Sim. Pode se visualizar, ali está você, estatelado no sofá, camisa levantada para não apertar a barriga, feliz da vida de comer aquela mistureba toda, e vai ficar com ela dentro de você até a próxima semana. Que delícia.
Bem, imagino que o problema já comece por aí.
Porque vai chegar a hora do jantar. E suas opções estão entre:
- Não comer nada porque você não está com fome ainda ou não quer comer (esta escolha não é lá muito saudável) ou;
- Comer alguma coisa, porque deu fome ou deu vontade de comer (dependendo de como estiver seu estômago, não é tão saudável assim do mesmo jeito.)
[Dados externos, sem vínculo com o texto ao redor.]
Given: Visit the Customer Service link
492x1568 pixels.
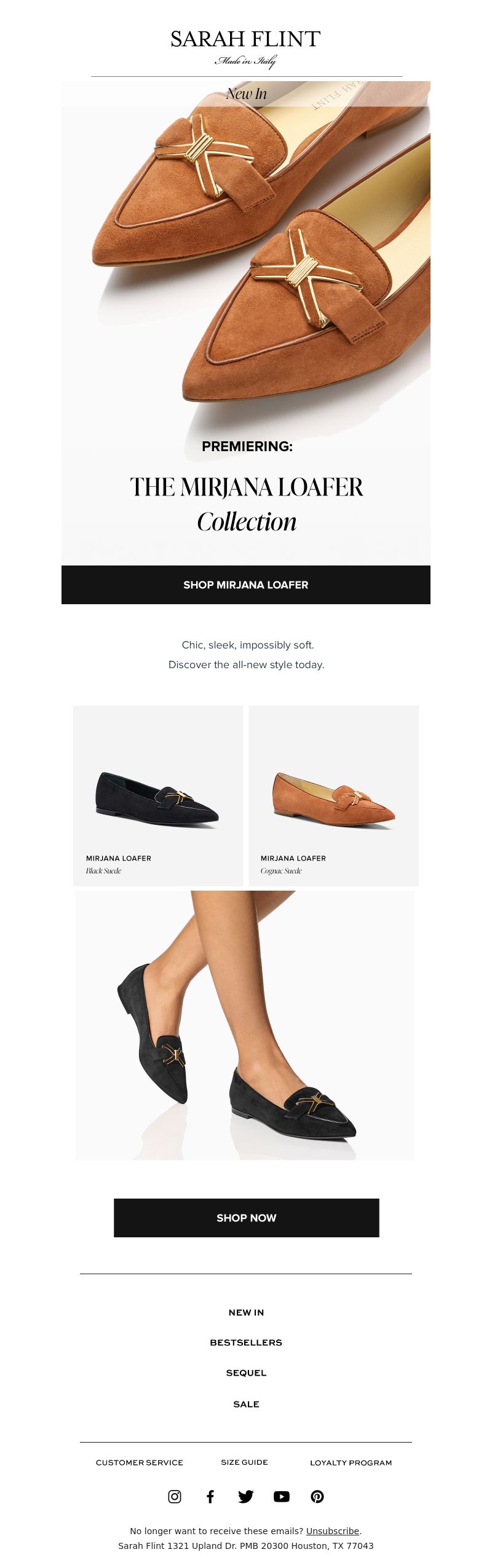Looking at the screenshot, I should pyautogui.click(x=140, y=1462).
Isto, porque a única coisa que você tem para comer é aquela mistureba de mais cedo, lembra? O único problema é que ela está fria, um pouquinho passada e… Convenhamos… Você não aguenta comer aquilo de novo.
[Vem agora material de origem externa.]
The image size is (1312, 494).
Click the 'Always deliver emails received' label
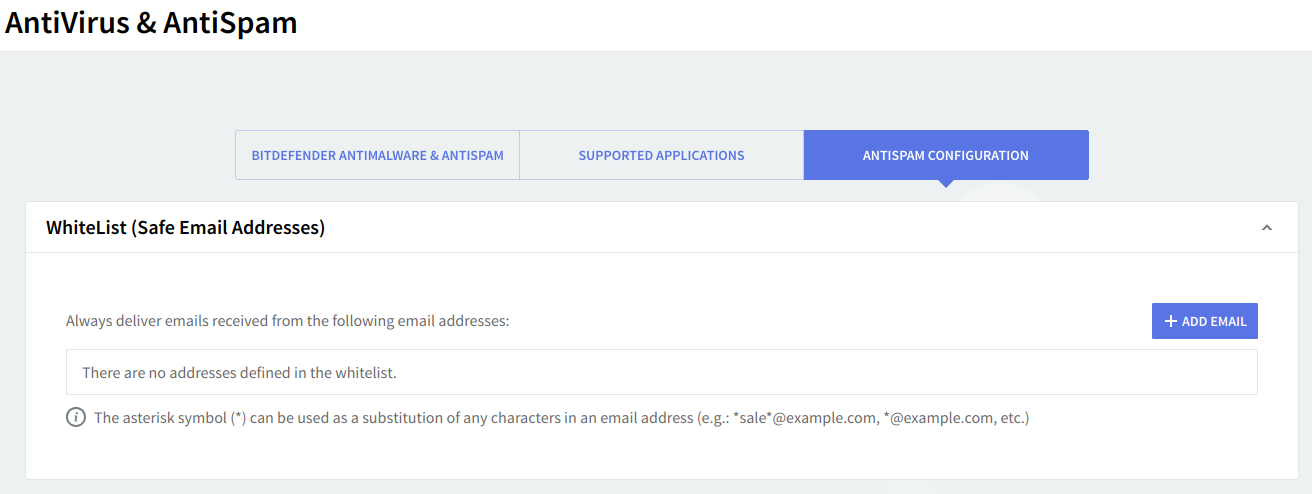point(287,321)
Este é o verdadeiro jogo, crianças. Na primeira vez que você experimenta uma gororoba, ou num momento de muita necessidade, você até pode apreciar um sabor nem tão apurado assim. Mistura o que tiver e manda brasa. O grande problema é que a maior parte da nossa vida NÃO É feita desses momentos. Pois salvo o começo de nossa vida, nós somos criaturas feitas de experiências, necessidades nutricionais e gostos. Portanto, cada vez mais nossas exigências básicas – e específicas – mudam exponencialmente.
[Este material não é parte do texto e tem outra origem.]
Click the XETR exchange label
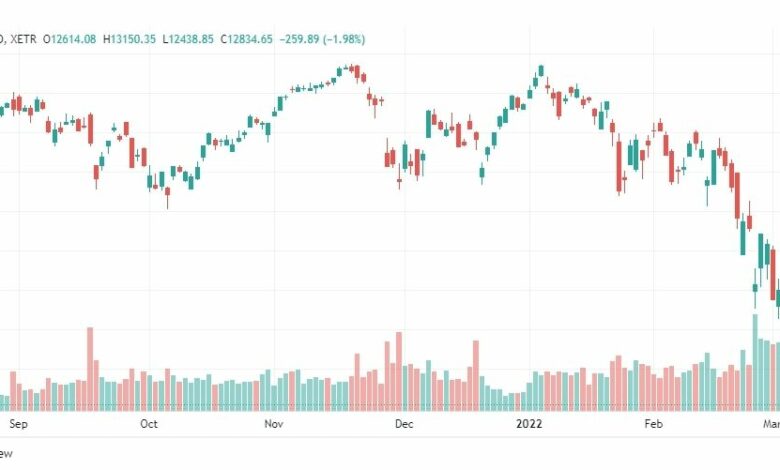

Resumo do resumo: Você não aguentaria – e provavelmente nem gostaria – de viver comendo só um tipo de comida todo o dia, ainda mais um tipo onde você mal consegue sentir o sabor. Mesmo que fossem seus ingredientes favoritos, misturar todos eles de qualquer jeito na maioria das vezes apenas destruiria o sabor de todos.
Cozinhar – e aqui sublinho a referência óbvia a escrever – é mais do que a simples operação de pegar os melhores elementos e pôr tudo junto com uns nomes chamativos para enfatizar a ideia. É um ato que exige atenção, experimentação, carinho. Sim, você tem que ter um mínimo de sentimento por aquilo que está preparando. Cada momento exige um ingrediente diferente, cada resultado final precisa da sua combinação. Se em algum momento você pode pegar TUDO que é legal e por junto? Muito difícil, mas possível! No entanto, quanto mais elementos, mais vai precisar saber dosar cada adição, equilibrar cada experiência que aquele para quem você está servindo possa apreciar todos os sabores e emoções contidas ali, para que a experiência seja única, afetiva, real com a pessoa que foi servida e você, o autor desta delícia.
E aí? Estou falando de Escrever ou de Cozinhar?
Não importa, independe. Escrever uma coisa boa é dar ao leitor uma experiência que ele nunca teve daquela maneira que você quis passar para ele. Cozinhar mal é simplesmente criar um sabor confuso, onde quem tem contato com aquilo possa até ficar satisfeito momentaneamente, mas no fim não vai cativá-la ou motivá-la a pensar de nenhuma maneira.
Com carinho, dedicação, seriedade e muito estudo, você pode fazer ambos divinamente.